Seu outro grande sucesso foi Volta por cima, samba gravado em 1963 pelo cantor Noite Ilustrada. Um dos versos, justamente o que fala em “dar a volta por cima”, foi parar no Dicionário Aurélio da Língua Portuguesa significando sair de uma situação difícil. Para o próprio autor, entretanto, o mais importante da letra é a parte que fala “reconhece a queda e não desanima” para sair do aperto com grandeza. Quando se ouve a música, a identificação é imediata: quem nunca precisou se levantar, sacudir a poeira e dar a volta por cima?

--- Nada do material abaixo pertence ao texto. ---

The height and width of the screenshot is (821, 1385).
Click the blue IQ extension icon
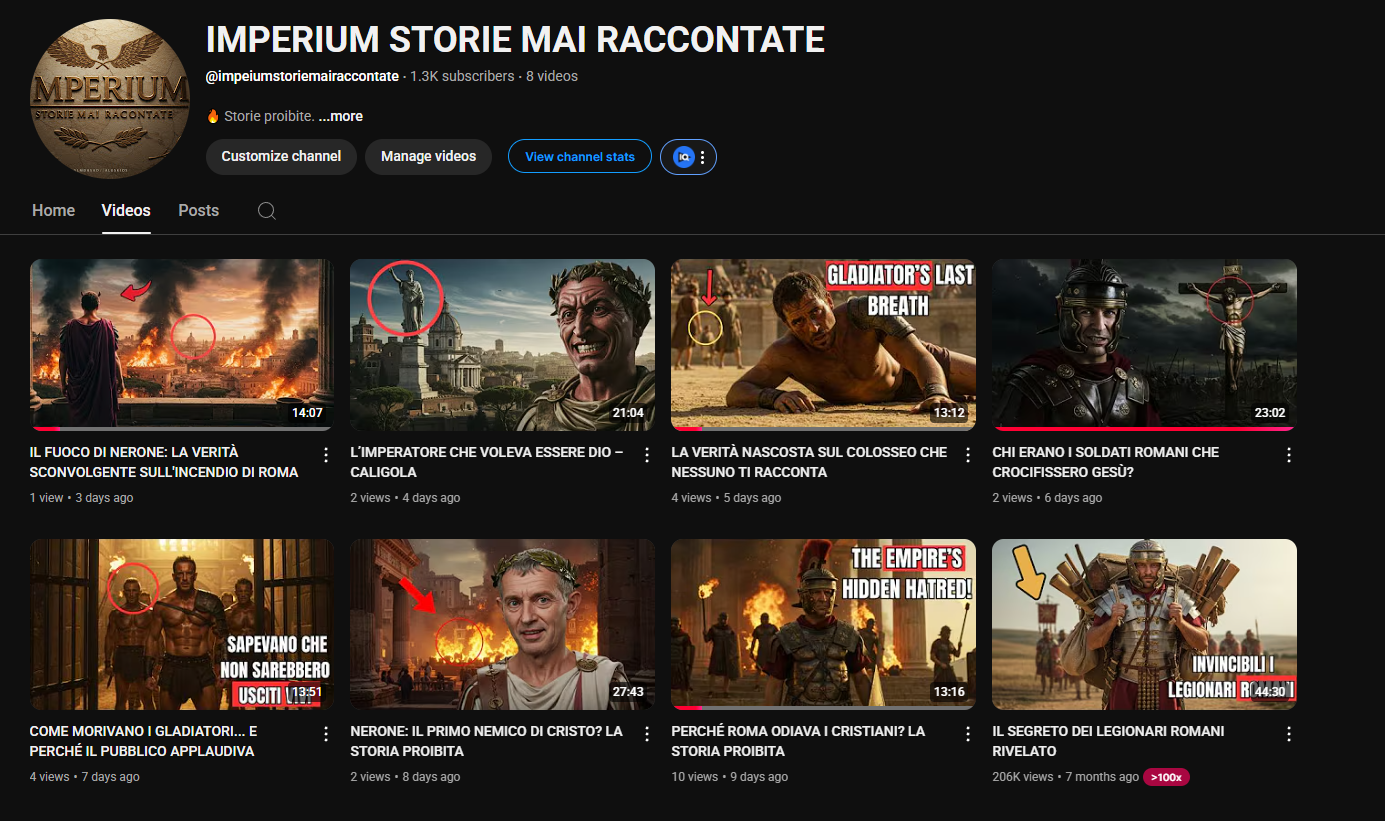(x=684, y=157)
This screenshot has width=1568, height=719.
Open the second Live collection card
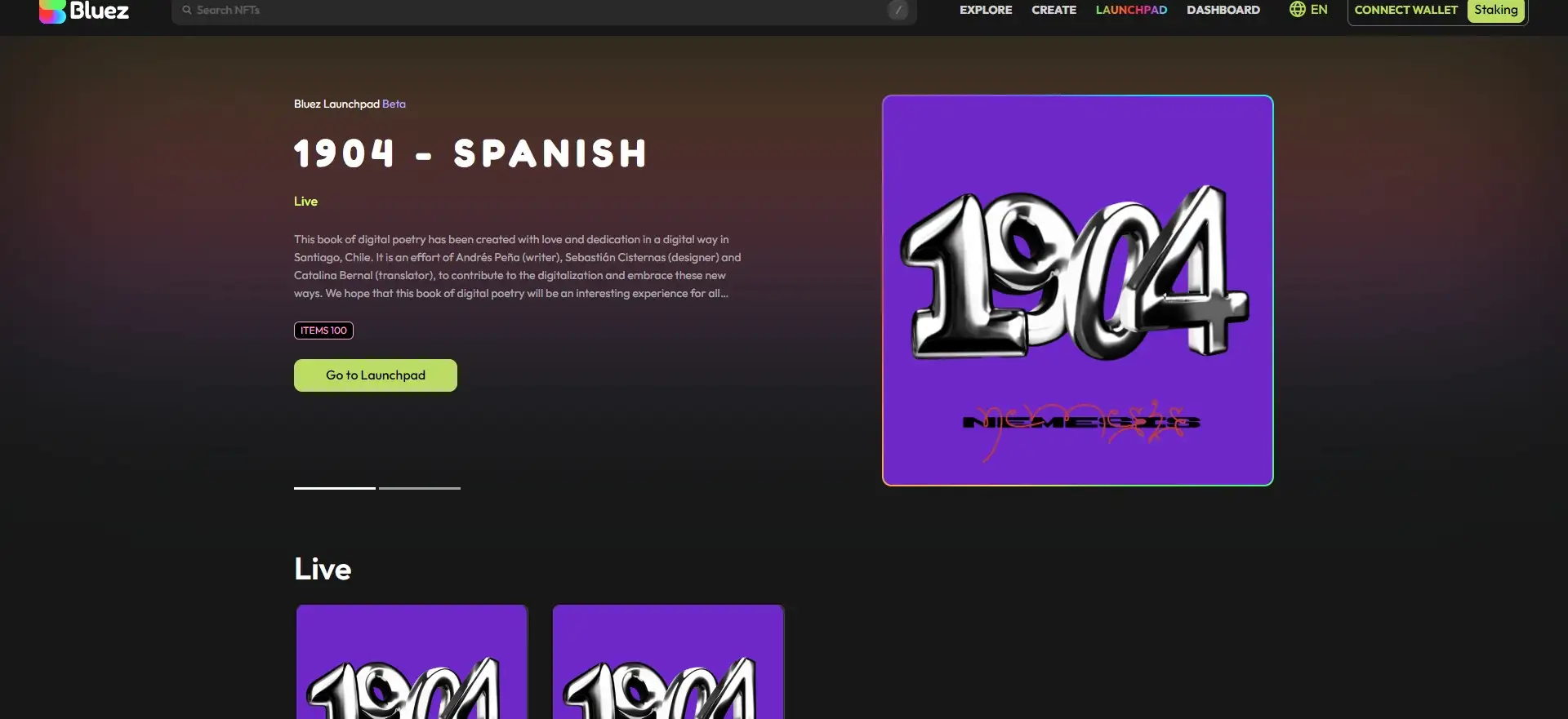point(668,661)
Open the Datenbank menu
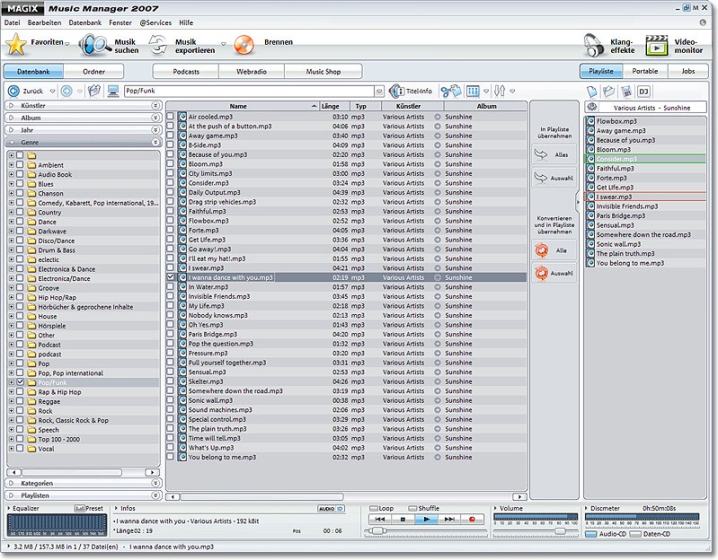Viewport: 718px width, 560px height. point(85,22)
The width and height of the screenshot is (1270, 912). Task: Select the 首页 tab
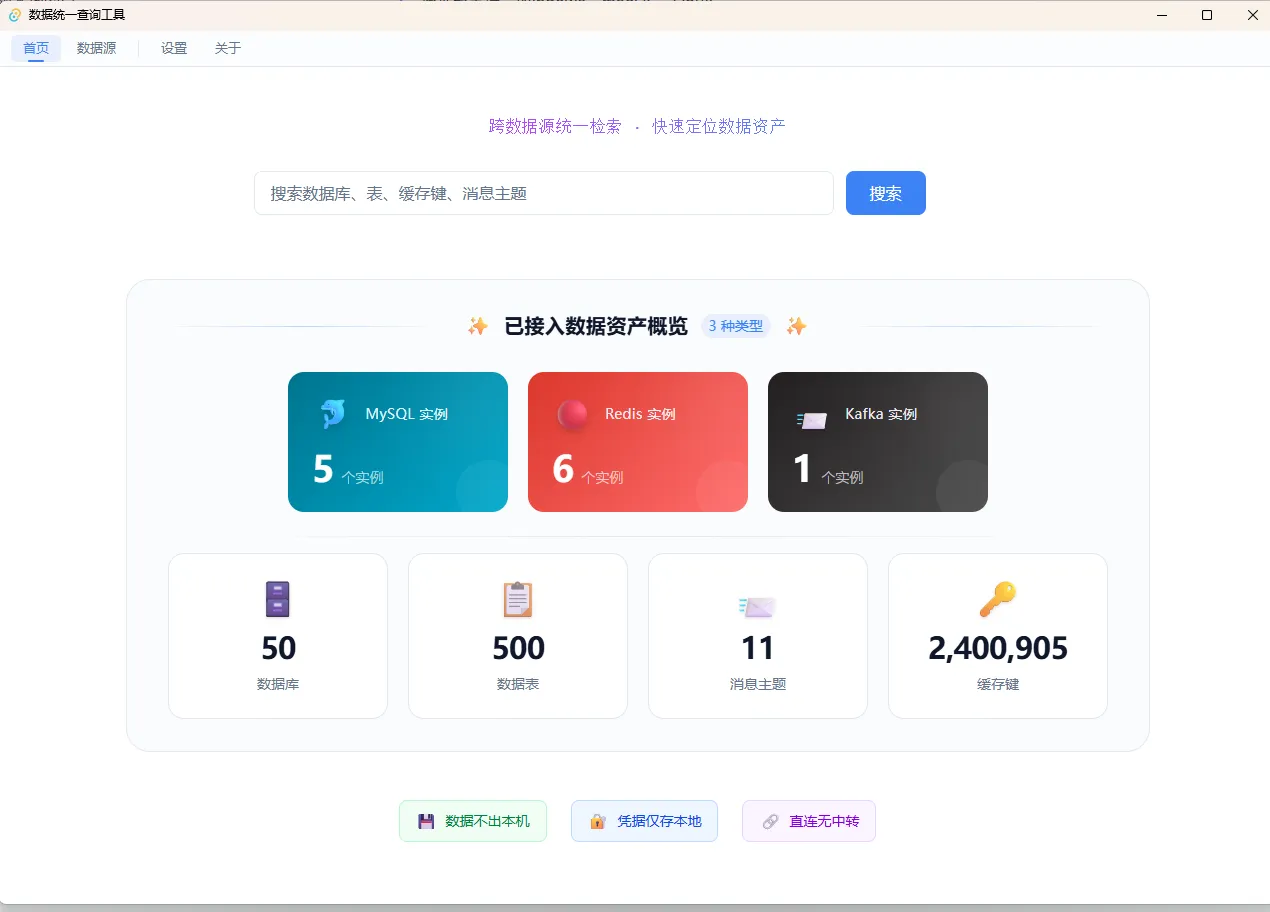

Paulo Vanzolini morreu em São Paulo, em 28 de abril de 2013, aos 89 anos. Em 2003, o selo Biscoito Fino lançou uma caixa com 4 CDs e 52 sambas, dentre os quais figuram Praça Clóvis e Samba erudito, inicialmente gravados por Chico Buarque de Holanda. Na vertente científica, 15 espécies animais foram nomeadas em sua homenagem, como os répteis Amphisbaena vanzoliniie Vanzosaura. Dois documentários espelham seus feitos em ambas as áreas: Os calangos do boiaçu, sobre o trabalho como herpetologista, e Um homem de moral, com foco na obra musical.